2. Acceptance Gating

GEPA only accepts a child program if:
child_score > parent_score  # Strict improvement required
Rejected children are stored and shown in future prompts as negative examples. This prevents population pollution from lateral or backward moves.

3. LLM-Mediated Merge

When progress stagnates or after each acceptance, GEPA merges two complementary programs:
  1. Select candidates: Pick programs with complementary strengths
  2. Build merge prompt: Include both programs, per-metric comparison, diagnostics
  3. Generate merged solution: LLM combines the best ideas
  4. Accept if improved: Must meet or exceed both parents

Configuration

Basic Usage

skydiscover-run initial_program.py evaluator.py \
  --search gepa_native \
  --iterations 100

Configuration File

search:
  type: gepa_native
  database:
    # Acceptance gating
    acceptance_gating: true
    
    # LLM-mediated merge
    use_merge: true
    merge_after_stagnation: 15    # Iterations without improvement before merge
    max_merge_attempts: 10         # Total merge budget
    
    # Reflective prompting
    max_recent_failures: 5         # Number of rejected programs to show

Configuration Options

acceptance_gating
bool
default:"true"
Enable strict parent-improvement gating. Only accept children that score higher than their parent.
use_merge
bool
default:"true"
Enable LLM-mediated merge operations to combine complementary programs.
merge_after_stagnation
int
default:"15"
Number of iterations without improvement before triggering a stagnation merge.
max_merge_attempts
int
default:"10"
Maximum number of merge operations allowed during the run (budget control).
max_recent_failures
int
default:"5"
Number of recently rejected programs to include in reflective prompting.

How It Works

Evolution Loop

1

Proactive Merge (if scheduled)

Attempt a merge operation scheduled from previous acceptance
2

Generate Mutation

Create a child program from selected parent with reflective prompt
3

Acceptance Gate

Compare child score to parent score:
  • If child_score > parent_score: Accept and add to database
  • Otherwise: Reject and add to rejection history
4

Schedule Proactive Merge

If accepted and merge budget allows, schedule merge for next iteration
5

Track Improvement

Update stagnation counter. If stagnant, trigger reactive merge.
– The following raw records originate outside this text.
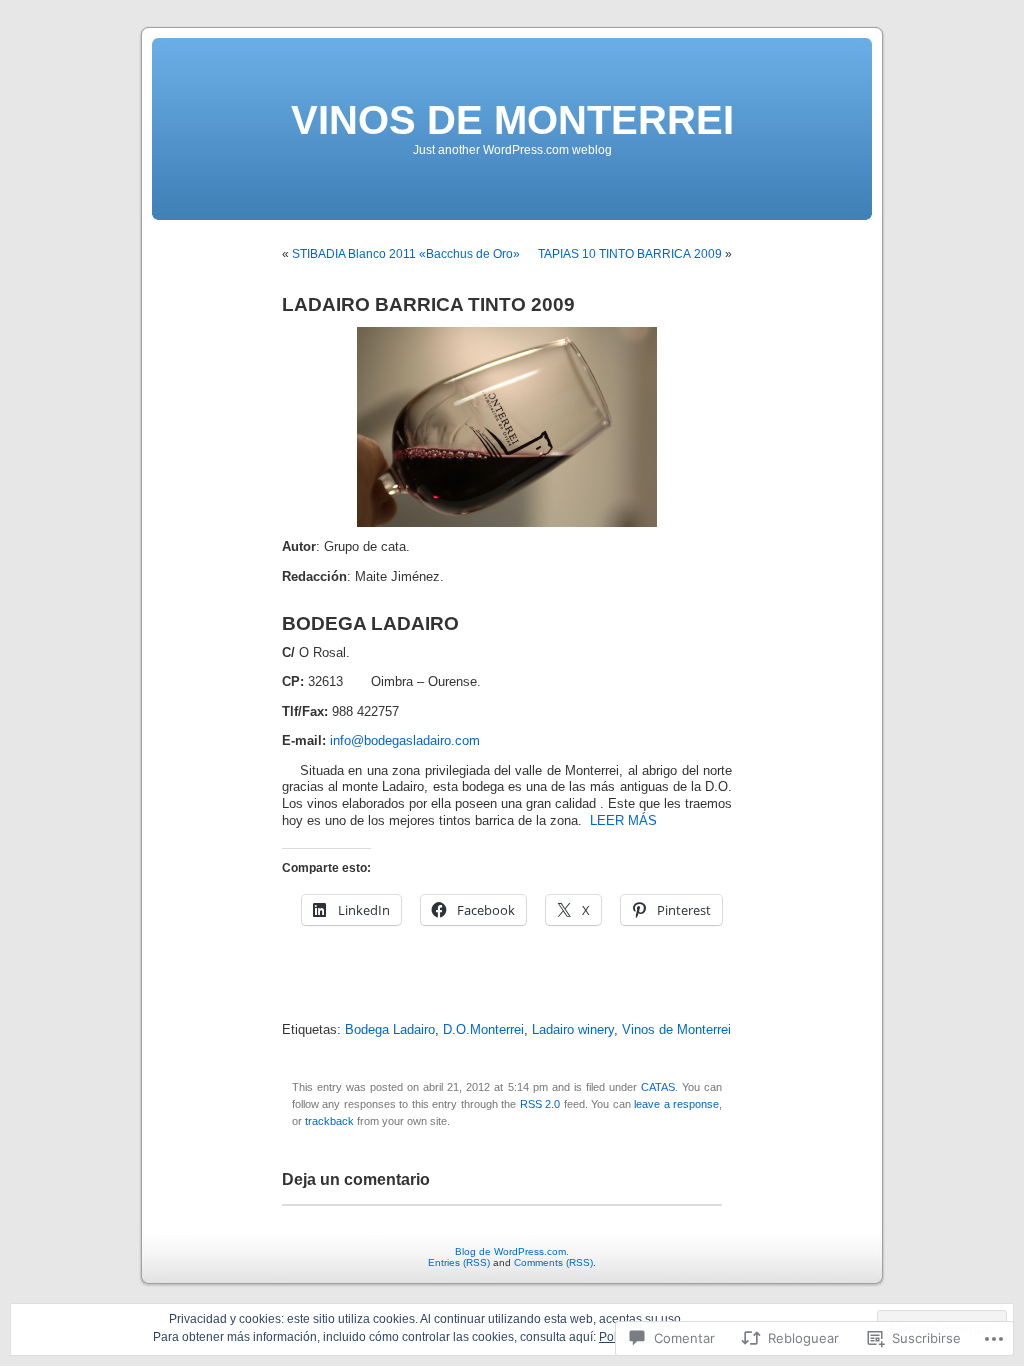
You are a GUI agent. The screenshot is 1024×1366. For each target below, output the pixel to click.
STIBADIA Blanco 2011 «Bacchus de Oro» (406, 254)
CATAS (658, 1087)
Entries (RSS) (459, 1262)
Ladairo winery (573, 1030)
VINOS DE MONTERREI (512, 120)
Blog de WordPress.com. (512, 1251)
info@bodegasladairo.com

Reflective Prompt Structure

The GEPA prompt includes:
[System message with problem description]

[Current parent program and metrics]

[Context programs - successful examples]

--- REFLECTION ON REJECTED ATTEMPTS ---

The following programs were REJECTED for scoring lower than their parents:

1. Program abc123 (score: 0.65, parent score: 0.72)
   Code: [...]
   Why rejected: Child scored 0.07 lower than parent
   
   Evaluator feedback:
   - "Failed test case 3: index out of bounds"
   - "Timeout on large input"

2. Program def456 (score: 0.68, parent score: 0.70)
   [...]

Learn from these failures and avoid similar mistakes.

Merge Candidates Selection

GEPA selects merge candidates from the Pareto frontier:
def get_merge_candidates():
    # Get Pareto-optimal programs (not dominated on any metric)
    pareto_programs = get_pareto_frontier()
    
    # Pick two with complementary strengths
    if len(pareto_programs) >= 2:
        # Sort by different metrics to get diverse solutions
        return pareto_programs[0], pareto_programs[-1]
    else:
        # Fallback: top 2 programs
        return get_top_programs(2)

When to Use GEPA Native

  • Problems with rich evaluator feedback (errors, diagnostics, test failures)
  • Multi-objective optimization (Pareto frontier matters)
  • When rejection feedback is informative
  • Problems where merging solutions makes sense (combining algorithmic ideas)
  • Avoiding population pollution from bad mutations
  • Sparse feedback (just a score, no diagnostics)
  • Single-objective with no interesting Pareto structure
  • Very noisy evaluation (acceptance gating may reject good solutions)
  • Short runs (merge operations need time to show value)

Example

Algorithm Optimization with Test Feedback

# evaluator.py - rich feedback example
def evaluate(program_path):
    import subprocess
    
    # Run test suite
    result = subprocess.run(
        ["python", program_path],
        capture_output=True,
        timeout=5
    )
    
    # Parse test results
    output = result.stdout.decode()
    lines = output.split('\n')
    
    passed = sum(1 for line in lines if 'PASS' in line)
    failed = sum(1 for line in lines if 'FAIL' in line)
    
    # Collect failure details
    failures = [line for line in lines if 'FAIL' in line]
    
    return {
        "combined_score": passed / (passed + failed) if (passed + failed) > 0 else 0,
        "artifacts": {
            "feedback": f"{failed} tests failed:\n" + "\n".join(failures[:5])
        }
    }
# config.yaml
search:
  type: gepa_native
  database:
    acceptance_gating: true
    use_merge: true
    max_recent_failures: 5  # Show 5 recent failed attempts
skydiscover-run initial_algorithm.py evaluator.py \
  --config config.yaml \
  --iterations 100
How it helps:
  • LLM sees exactly which test cases failed in rejected programs
  • Learns to avoid those specific mistakes
  • Merges programs that pass different subsets of tests

Merge Operations

Proactive Merge

Triggered after each successful acceptance (if budget allows):
Iteration 10: Accept new program (score: 0.85)
Iteration 11: Proactive merge (combine best two programs)
  -> Merged score: 0.88 ✓ Accepted
Iteration 12: Normal mutation

Reactive Merge

Triggered after N iterations without improvement:
Iteration 20-34: No improvement (stagnation)
Iteration 35: Reactive merge (try to escape local optimum)
  -> Merged score: 0.91 ✓ Accepted, resets stagnation
Iteration 36: Normal mutation

Merge Deduplication

GEPA tracks which pairs have been merged to avoid redundant operations:
# Won't merge (prog_a, prog_b) if already tried
merge_pairs_tried = {
    ("abc123", "def456"),
    ("def456", "ghi789"),
}

Monitoring GEPA

Acceptance Rate

Track how many programs are accepted vs. rejected:
accepted = len(database.programs)
rejected = len(database.rejection_history)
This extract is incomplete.